Los fundamentos del juez
Durante el debate y la posterior apelación, la defensa de Sánchez insistió en la teoría de la "autopuesta en peligro" de la víctima, argumentando que Nicola caminaba por un lugar prohibido, como es el carril rápido de una autopista.
Sin embargo, el juez Tizón fue categórico al rechazar este argumento, señalando que el conductor tiene un "deber objetivo de cuidado de prever la posible presencia de peatones, especialmente en el contexto probado del caso".

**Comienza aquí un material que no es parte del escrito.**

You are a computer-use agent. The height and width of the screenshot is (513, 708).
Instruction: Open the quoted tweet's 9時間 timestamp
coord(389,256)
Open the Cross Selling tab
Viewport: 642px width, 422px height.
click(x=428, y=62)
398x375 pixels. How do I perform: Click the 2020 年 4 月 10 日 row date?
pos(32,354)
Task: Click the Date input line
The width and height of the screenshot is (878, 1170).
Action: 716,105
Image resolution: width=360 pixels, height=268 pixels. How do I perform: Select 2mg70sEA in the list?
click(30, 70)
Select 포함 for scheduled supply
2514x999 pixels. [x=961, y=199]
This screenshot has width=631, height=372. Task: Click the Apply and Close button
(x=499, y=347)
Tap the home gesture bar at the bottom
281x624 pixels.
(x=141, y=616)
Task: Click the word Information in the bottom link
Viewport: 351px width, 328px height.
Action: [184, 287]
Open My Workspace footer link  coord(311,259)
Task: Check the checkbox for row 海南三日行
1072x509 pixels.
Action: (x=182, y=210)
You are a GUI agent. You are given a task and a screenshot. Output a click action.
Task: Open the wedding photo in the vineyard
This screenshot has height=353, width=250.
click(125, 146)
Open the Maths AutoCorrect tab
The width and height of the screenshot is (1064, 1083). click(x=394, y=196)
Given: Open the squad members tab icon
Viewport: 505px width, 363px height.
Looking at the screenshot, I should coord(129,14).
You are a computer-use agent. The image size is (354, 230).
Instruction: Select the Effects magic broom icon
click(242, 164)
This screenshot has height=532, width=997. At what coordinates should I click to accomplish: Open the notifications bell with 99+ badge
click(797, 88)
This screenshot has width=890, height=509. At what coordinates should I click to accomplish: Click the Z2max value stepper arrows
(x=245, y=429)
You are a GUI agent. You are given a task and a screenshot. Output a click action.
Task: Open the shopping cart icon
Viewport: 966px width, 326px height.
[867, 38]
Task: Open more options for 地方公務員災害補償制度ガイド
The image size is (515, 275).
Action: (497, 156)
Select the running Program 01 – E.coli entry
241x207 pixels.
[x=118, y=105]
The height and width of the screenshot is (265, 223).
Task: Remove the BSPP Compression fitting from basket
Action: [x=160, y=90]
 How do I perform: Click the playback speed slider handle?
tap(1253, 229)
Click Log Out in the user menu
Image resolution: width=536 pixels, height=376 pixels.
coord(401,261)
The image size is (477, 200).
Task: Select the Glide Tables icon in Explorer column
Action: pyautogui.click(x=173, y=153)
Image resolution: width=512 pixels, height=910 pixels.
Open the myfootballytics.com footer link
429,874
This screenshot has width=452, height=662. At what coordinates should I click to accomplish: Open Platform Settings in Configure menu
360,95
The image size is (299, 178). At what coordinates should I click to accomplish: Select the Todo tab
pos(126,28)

El fallo sostiene que la presencia de jóvenes en la ruta era un hecho visible para cualquier conductor prudente y que "otros testigos mencionaron que muchos tocaban la bocina mientras circulaban" o directamente "reducían la velocidad porque veían un tumulto de gente".
Asimismo, el tribunal confirmó la agravante por la fuga del lugar. Aunque Sánchez argumentó que se retiró por temor a represalias, el magistrado entendió que "no tuvo la disposición ni la intención de ponerse a disposición de quiénes llevarían a cabo las primeras investigaciones" ni intentó socorrer a la víctima.
Según la resolución, "la sola fuga del lugar es suficiente para la aplicación de la mayor penalidad", independientemente de si la muerte de Nicola fue instantánea o no.

Finalmente, sobre la validez del test de alcoholemia, el magistrado concluyó que la prueba fue "formal y sustancialmente admisible", ya que se cumplió con la cadena de custodia y los protocolos vigentes, contando con el testimonio de tres profesionales médicos que intervinieron en el procedimiento.
Con la confirmación de la condena se cierra un capítulo judicial que, en palabras de la madre de Luciano durante las audiencias, buscaba simplemente alcanzar "Justicia acá en la Tierra".